Biotope am Flughafen München

Fast zwei Drittel (circa 943 Hektar) des Flughafengeländes bestehen aus Grünflächen. Sie stehen heute nicht nur dem Flugbetrieb zur Verfügung, sondern dienen auch immer mehr seltenen Vogel- und Pflanzenarten als Lebensraum.

Bereits seit 1992 führt der Flughafen München auf diesen Flächen ein Biotopmanagement durch. Die dadurch entstandenen großflächigen Biotope besitzen einen weit höheren ökologischen Wert als beispielsweise intensiv bewirtschaftete und eintönige Grünland- oder Ackerflächen. Gleichzeitig reduziert dieses naturbelassene Gebiet das Vogelschlagrisiko auf ein Mindestmaß.

Ausgeklügeltes Biotopmanagement

Vogelschlag stellt eine Gefahr für den Luftverkehr dar. Um die Sicherheit und damit den ordnungsgemäßen Flughafenbetrieb zu gewährleisten, ergreifen Flughäfen verschiedene Maßnahmen, die Vögel zu vertreiben. Oft genügt es bereits, wenn sich etwa ein Fahrzeug nähert. In der Regel vergrämen die Verantwortlichen aber mit Platzpatronen, die nach einer gewissen Flugphase ein Knallen, Pfeifen oder einen Lichtblitz erzeugen.

Mitten im Grünen

Europäisches Vogelschutzgebiet auch auf dem Campus

Am Münchner Airport liegt der der Schwerpunkt allerdings auf einem speziellen, den lokalen Verhältnissen angepassten Biotopmanagement. Die selten gemähten Langgrasbestände locken schwergewichtige, schwarmbildende oder flugfreudige Vögel erst gar nicht an. Schwarmvögel wie Möwen und Stare meiden die Flächen wegen des fehlenden Sichtkontaktes. Schwergewichtigen Vögeln, zum Beispiel Bussarden und Reihern wird die Nahrungssuche erschwert.

Das ausgeklügelte und natürliche Biotopmanagement senkt die Vogelschlagrate in München auf einen der niedrigsten Werte in ganz Europa, obwohl neben der Flugsicherheit zunehmend auch Naturschutz im Fokus steht.

Das 2008 ausgewiesene europäische Vogelschutzgebiet „Nördliches Erdinger Moos“ umfasst große Flächen nördlich und östlich des Flughafens sowie Wiesen direkt um die beiden Start- und Landebahnen. Die Flughafenwiesen sind damit keineswegs brachliegende lebensfeindliche Flächen. Vielmehr weisen sie optimale Biotop- und Lebensraumqualität auf.
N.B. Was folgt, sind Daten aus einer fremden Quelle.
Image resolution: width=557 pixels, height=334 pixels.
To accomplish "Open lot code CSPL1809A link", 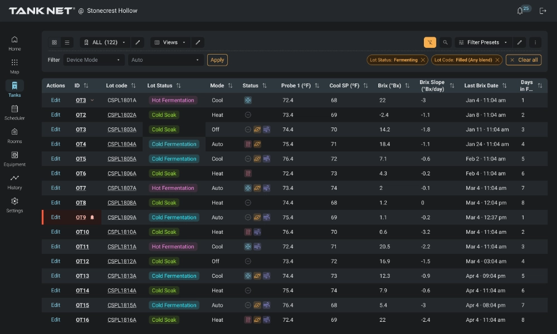I will pos(121,218).
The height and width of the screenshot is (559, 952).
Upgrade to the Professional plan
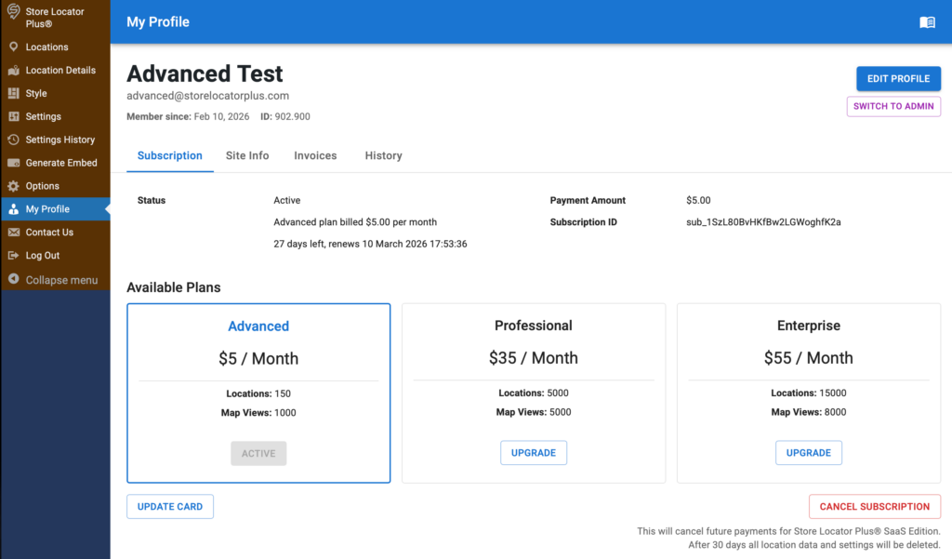tap(534, 453)
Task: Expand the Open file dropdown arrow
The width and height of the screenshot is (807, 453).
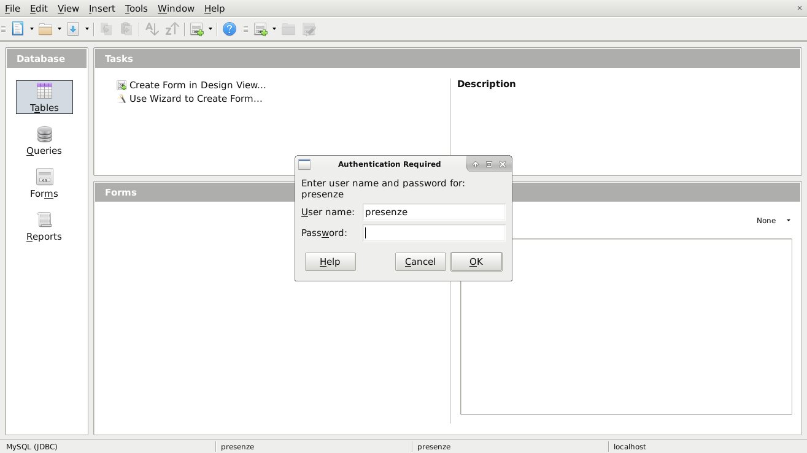Action: (x=58, y=29)
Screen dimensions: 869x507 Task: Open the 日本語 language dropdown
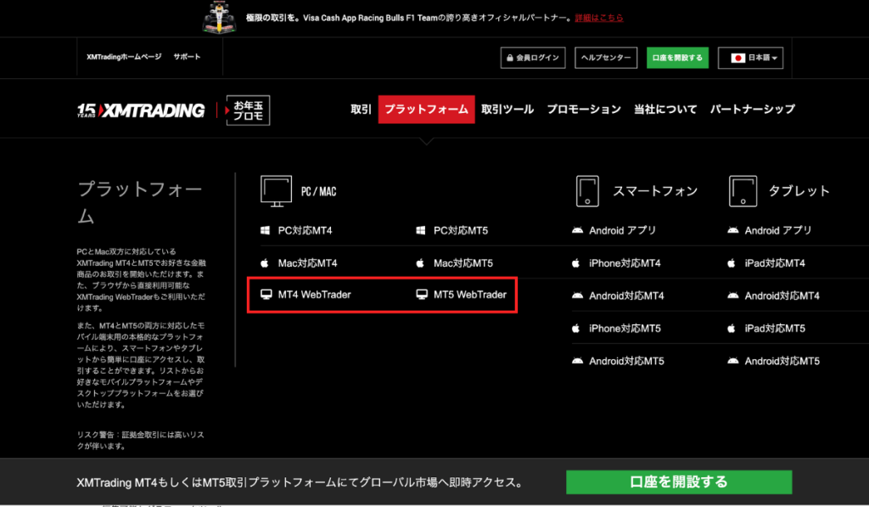(750, 58)
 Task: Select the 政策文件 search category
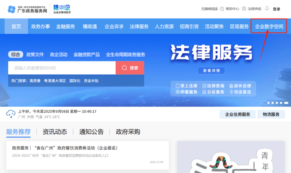pos(35,55)
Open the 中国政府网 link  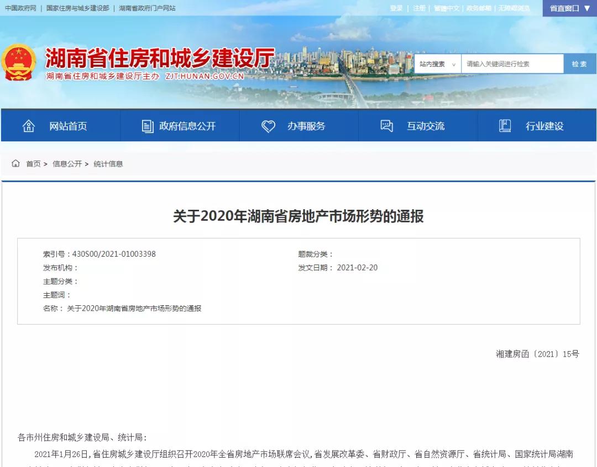[20, 8]
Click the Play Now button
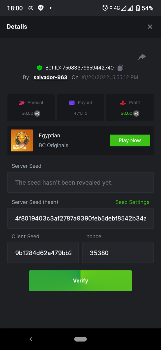 (x=130, y=140)
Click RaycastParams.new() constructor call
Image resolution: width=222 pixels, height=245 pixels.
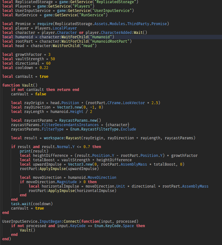point(80,120)
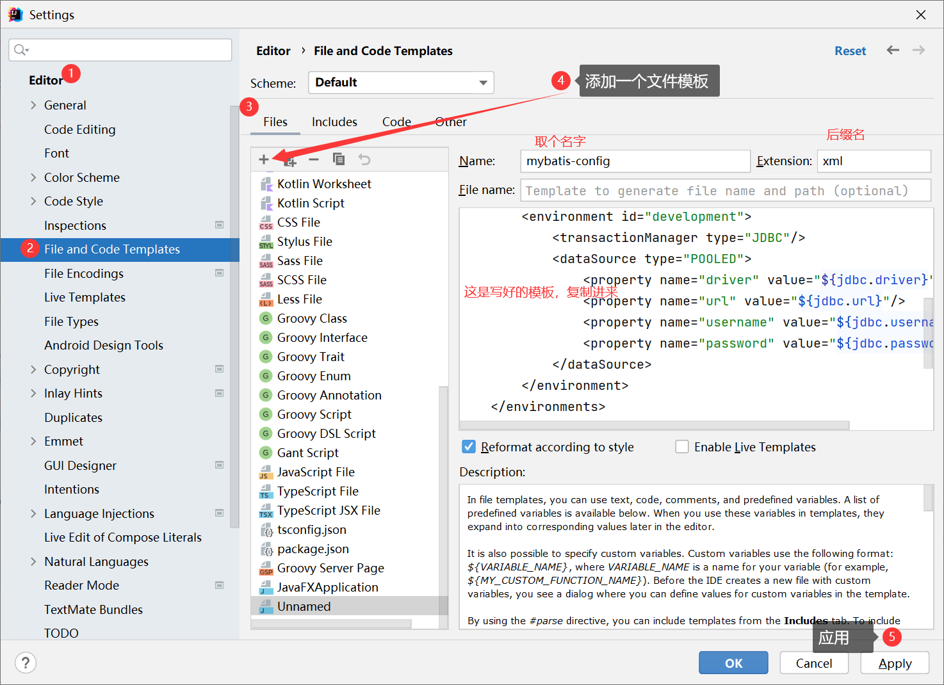Open the Scheme Default dropdown

[x=401, y=83]
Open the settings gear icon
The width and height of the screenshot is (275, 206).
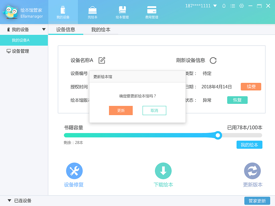click(241, 5)
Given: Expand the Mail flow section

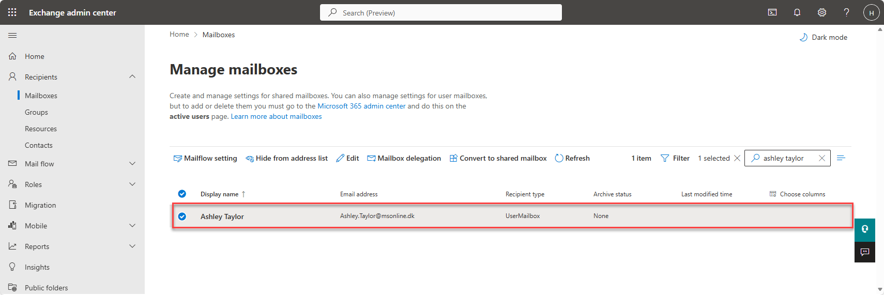Looking at the screenshot, I should click(132, 164).
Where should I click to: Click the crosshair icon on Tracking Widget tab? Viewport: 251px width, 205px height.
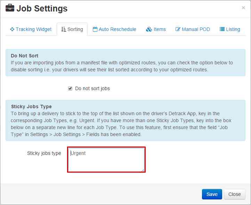click(12, 30)
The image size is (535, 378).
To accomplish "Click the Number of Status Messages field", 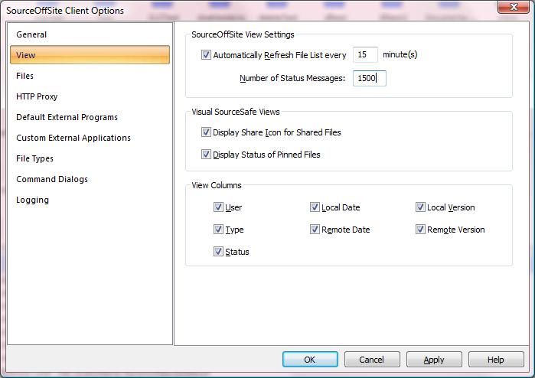I will pyautogui.click(x=369, y=78).
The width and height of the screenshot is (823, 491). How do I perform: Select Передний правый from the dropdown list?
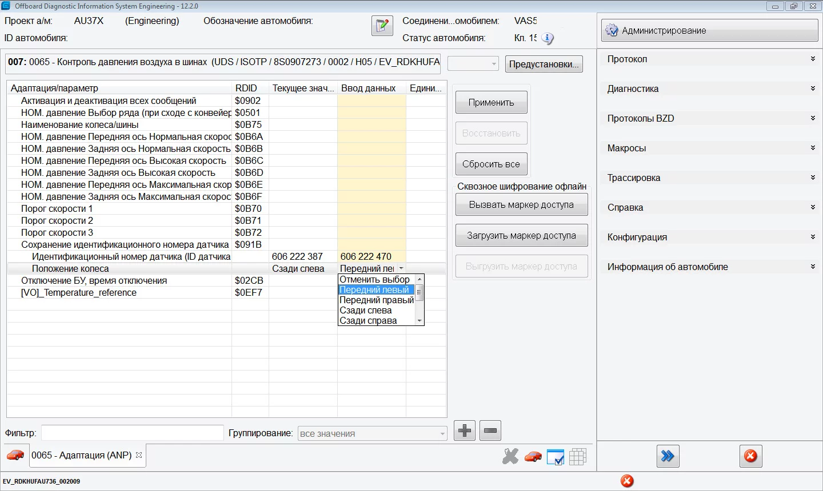coord(376,300)
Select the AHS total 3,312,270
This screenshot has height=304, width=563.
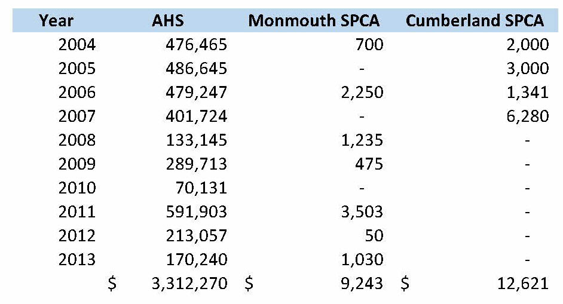pyautogui.click(x=189, y=283)
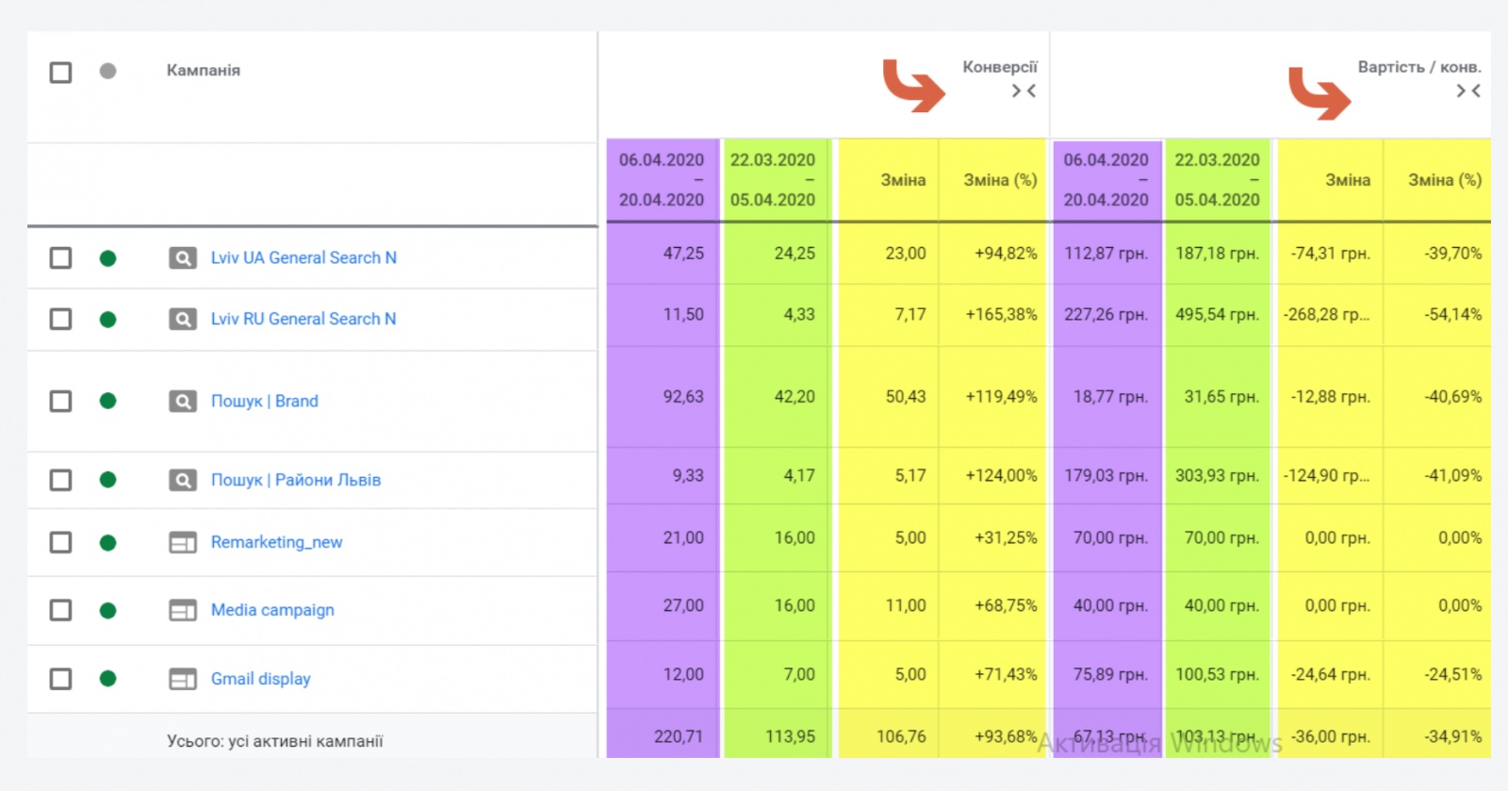Click the Вартість / конв. column title
The image size is (1508, 791).
pyautogui.click(x=1418, y=67)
Vor allem seltene Wiesenbrüter wie der Große Brachvogel, Kiebitz, Feldlerche und Grauammer fühlen sich hier heimisch.

Insgesamt leben im Vogelschutzgebiet 40 besonders gefährdete Arten und ist damit ein wichtiger Trittstein in dem über ganz Europa ausgebreiteten ökologischen Netz „Natura 2000“.

Die mageren Flughafenwiesen stellen für Kiebitze ein ideales, störungsfreies Brutgebiet dar. Im Jahr 2016 konnten 160 Brutpaare auf den Flughafenwiesen gezählt werden, die sehr erfolgreich brüteten und ihre Jungen aufzogen. In Bayern ist er stark gefährdet. (Rote Liste Bayern: Stufe 2)

Enge Zusammenarbeit

Magere Wiesenstandorte gibt es im Schutzgebiet mittlerweile fast nur noch innerhalb des Flughafenzaunes. Sie bieten einen sehr guten Schutz vor natürlichen Feinden und eignen sich deshalb besonders für Wiesenbrüter als Lebensraum. Ein Beispiel: über 95 Prozent des gesamten Brachvogelbestandes des Schutzgebietes brüten heute in unmittelbarer Nähe der Flugbetriebsflächen und damit auf dem Flughafengelände.

Um diesen Lebensraum am Standort, aber auch in der weiteren Umgebung, zukünftig zu erhalten, stimmt sich der Flughafen München eng mit den Naturschutzbehörden ab.